Data records: Begin

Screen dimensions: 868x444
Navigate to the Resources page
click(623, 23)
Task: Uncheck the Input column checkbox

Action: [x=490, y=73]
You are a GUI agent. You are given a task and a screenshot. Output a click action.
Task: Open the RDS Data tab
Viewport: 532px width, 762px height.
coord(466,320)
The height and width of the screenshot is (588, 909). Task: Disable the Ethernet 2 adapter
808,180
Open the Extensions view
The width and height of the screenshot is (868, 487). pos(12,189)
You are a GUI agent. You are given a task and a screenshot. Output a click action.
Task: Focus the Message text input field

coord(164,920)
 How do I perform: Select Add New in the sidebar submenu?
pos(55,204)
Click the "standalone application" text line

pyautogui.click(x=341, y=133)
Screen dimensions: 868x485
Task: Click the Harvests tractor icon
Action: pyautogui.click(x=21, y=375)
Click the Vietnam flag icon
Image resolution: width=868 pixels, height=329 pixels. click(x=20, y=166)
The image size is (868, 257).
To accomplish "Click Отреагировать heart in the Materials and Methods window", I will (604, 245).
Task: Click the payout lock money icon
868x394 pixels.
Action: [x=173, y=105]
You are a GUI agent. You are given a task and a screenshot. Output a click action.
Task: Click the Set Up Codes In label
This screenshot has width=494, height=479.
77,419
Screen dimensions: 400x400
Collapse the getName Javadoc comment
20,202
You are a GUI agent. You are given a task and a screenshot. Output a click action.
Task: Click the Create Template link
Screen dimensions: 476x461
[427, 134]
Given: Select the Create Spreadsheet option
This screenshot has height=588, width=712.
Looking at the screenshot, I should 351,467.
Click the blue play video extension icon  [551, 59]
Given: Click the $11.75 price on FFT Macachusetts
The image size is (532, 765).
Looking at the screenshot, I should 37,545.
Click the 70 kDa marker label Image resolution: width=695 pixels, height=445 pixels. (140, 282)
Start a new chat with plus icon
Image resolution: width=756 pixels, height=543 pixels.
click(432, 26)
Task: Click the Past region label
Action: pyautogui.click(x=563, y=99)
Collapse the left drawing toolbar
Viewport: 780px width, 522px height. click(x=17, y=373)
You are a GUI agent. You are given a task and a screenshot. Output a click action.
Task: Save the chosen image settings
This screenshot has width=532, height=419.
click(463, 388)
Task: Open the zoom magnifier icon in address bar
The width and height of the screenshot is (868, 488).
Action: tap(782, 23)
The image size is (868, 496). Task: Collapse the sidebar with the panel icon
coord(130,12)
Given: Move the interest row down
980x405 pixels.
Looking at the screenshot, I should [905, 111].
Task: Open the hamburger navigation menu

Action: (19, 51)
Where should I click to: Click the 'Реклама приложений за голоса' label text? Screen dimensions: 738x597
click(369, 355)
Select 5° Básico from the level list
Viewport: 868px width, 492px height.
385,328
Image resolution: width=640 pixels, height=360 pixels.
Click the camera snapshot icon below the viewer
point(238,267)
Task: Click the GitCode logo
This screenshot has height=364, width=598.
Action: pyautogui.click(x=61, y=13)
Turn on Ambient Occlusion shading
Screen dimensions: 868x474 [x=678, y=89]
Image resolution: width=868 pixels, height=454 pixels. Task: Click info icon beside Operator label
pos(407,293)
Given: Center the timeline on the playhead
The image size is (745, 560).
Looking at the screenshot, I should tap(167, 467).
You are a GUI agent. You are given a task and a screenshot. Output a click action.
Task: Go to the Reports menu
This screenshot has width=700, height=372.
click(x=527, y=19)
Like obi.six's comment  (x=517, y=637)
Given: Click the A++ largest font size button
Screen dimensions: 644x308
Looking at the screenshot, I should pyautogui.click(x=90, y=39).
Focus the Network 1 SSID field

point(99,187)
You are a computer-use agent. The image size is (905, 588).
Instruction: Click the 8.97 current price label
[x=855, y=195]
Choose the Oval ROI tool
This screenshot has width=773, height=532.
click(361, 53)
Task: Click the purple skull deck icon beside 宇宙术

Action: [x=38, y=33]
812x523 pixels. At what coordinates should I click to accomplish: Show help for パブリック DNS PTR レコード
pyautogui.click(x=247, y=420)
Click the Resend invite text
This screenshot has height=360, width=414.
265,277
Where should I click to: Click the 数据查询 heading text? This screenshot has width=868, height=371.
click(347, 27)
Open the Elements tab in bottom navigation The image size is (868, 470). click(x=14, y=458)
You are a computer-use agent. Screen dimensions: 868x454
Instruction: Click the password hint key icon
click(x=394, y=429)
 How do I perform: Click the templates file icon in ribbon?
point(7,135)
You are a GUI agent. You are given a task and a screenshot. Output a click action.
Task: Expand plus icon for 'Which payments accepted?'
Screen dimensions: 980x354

Data records: End

- **Problem to work on**
Return the entries above exactly as they appear.

- **Reply**
Screen dimensions: 868x444
Navigate to the Resources page
click(623, 23)
Task: Uncheck the Input column checkbox

Action: [x=490, y=73]
You are a GUI agent. You are given a task and a screenshot. Output a click action.
Task: Open the RDS Data tab
Viewport: 532px width, 762px height.
coord(466,320)
The height and width of the screenshot is (588, 909). Task: Disable the Ethernet 2 adapter
808,180
Open the Extensions view
The width and height of the screenshot is (868, 487). pos(12,189)
You are a GUI agent. You are given a task and a screenshot. Output a click action.
Task: Focus the Message text input field

coord(164,920)
 How do I perform: Select Add New in the sidebar submenu?
pos(55,204)
Click the "standalone application" text line

pyautogui.click(x=341, y=133)
Screen dimensions: 868x485
Task: Click the Harvests tractor icon
Action: pyautogui.click(x=21, y=375)
Click the Vietnam flag icon
Image resolution: width=868 pixels, height=329 pixels. click(x=20, y=166)
The image size is (868, 257).
To accomplish "Click Отреагировать heart in the Materials and Methods window", I will (604, 245).
Task: Click the payout lock money icon
868x394 pixels.
Action: [x=173, y=105]
You are a GUI agent. You are given a task and a screenshot. Output a click action.
Task: Click the Set Up Codes In label
This screenshot has width=494, height=479.
77,419
Screen dimensions: 400x400
Collapse the getName Javadoc comment
20,202
You are a GUI agent. You are given a task and a screenshot. Output a click action.
Task: Click the Create Template link
Screen dimensions: 476x461
[427, 134]
Given: Select the Create Spreadsheet option
This screenshot has height=588, width=712.
Looking at the screenshot, I should 351,467.
Click the blue play video extension icon  [551, 59]
Given: Click the $11.75 price on FFT Macachusetts
The image size is (532, 765).
Looking at the screenshot, I should 37,545.
Click the 70 kDa marker label Image resolution: width=695 pixels, height=445 pixels. (140, 282)
Start a new chat with plus icon
Image resolution: width=756 pixels, height=543 pixels.
click(432, 26)
Task: Click the Past region label
Action: pyautogui.click(x=563, y=99)
Collapse the left drawing toolbar
Viewport: 780px width, 522px height. click(x=17, y=373)
You are a GUI agent. You are given a task and a screenshot. Output a click action.
Task: Save the chosen image settings
This screenshot has width=532, height=419.
click(463, 388)
Task: Open the zoom magnifier icon in address bar
The width and height of the screenshot is (868, 488).
Action: tap(782, 23)
The image size is (868, 496). Task: Collapse the sidebar with the panel icon
coord(130,12)
Given: Move the interest row down
980x405 pixels.
Looking at the screenshot, I should [905, 111].
Task: Open the hamburger navigation menu

Action: (19, 51)
Where should I click to: Click the 'Реклама приложений за голоса' label text? Screen dimensions: 738x597
click(369, 355)
Select 5° Básico from the level list
Viewport: 868px width, 492px height.
385,328
Image resolution: width=640 pixels, height=360 pixels.
Click the camera snapshot icon below the viewer
point(238,267)
Task: Click the GitCode logo
This screenshot has height=364, width=598.
Action: pyautogui.click(x=61, y=13)
Turn on Ambient Occlusion shading
Screen dimensions: 868x474 [x=678, y=89]
Image resolution: width=868 pixels, height=454 pixels. Task: Click info icon beside Operator label
pos(407,293)
Given: Center the timeline on the playhead
The image size is (745, 560).
Looking at the screenshot, I should tap(167, 467).
You are a GUI agent. You are given a task and a screenshot. Output a click action.
Task: Go to the Reports menu
This screenshot has width=700, height=372.
click(x=527, y=19)
Like obi.six's comment  (x=517, y=637)
Given: Click the A++ largest font size button
Screen dimensions: 644x308
Looking at the screenshot, I should pyautogui.click(x=90, y=39).
Focus the Network 1 SSID field

point(99,187)
You are a computer-use agent. The image size is (905, 588).
Instruction: Click the 8.97 current price label
[x=855, y=195]
Choose the Oval ROI tool
This screenshot has width=773, height=532.
click(361, 53)
Task: Click the purple skull deck icon beside 宇宙术

Action: [x=38, y=33]
812x523 pixels. At what coordinates should I click to accomplish: Show help for パブリック DNS PTR レコード
pyautogui.click(x=247, y=420)
Click the Resend invite text
This screenshot has height=360, width=414.
265,277
Where should I click to: Click the 数据查询 heading text? This screenshot has width=868, height=371.
click(347, 27)
Open the Elements tab in bottom navigation The image size is (868, 470). click(x=14, y=458)
You are a computer-use agent. Screen dimensions: 868x454
Instruction: Click the password hint key icon
click(x=394, y=429)
 How do I perform: Click the templates file icon in ribbon?
point(7,135)
You are a GUI agent. You are given a task and a screenshot. Output a click action.
Task: Expand plus icon for 'Which payments accepted?'
Screen dimensions: 980x354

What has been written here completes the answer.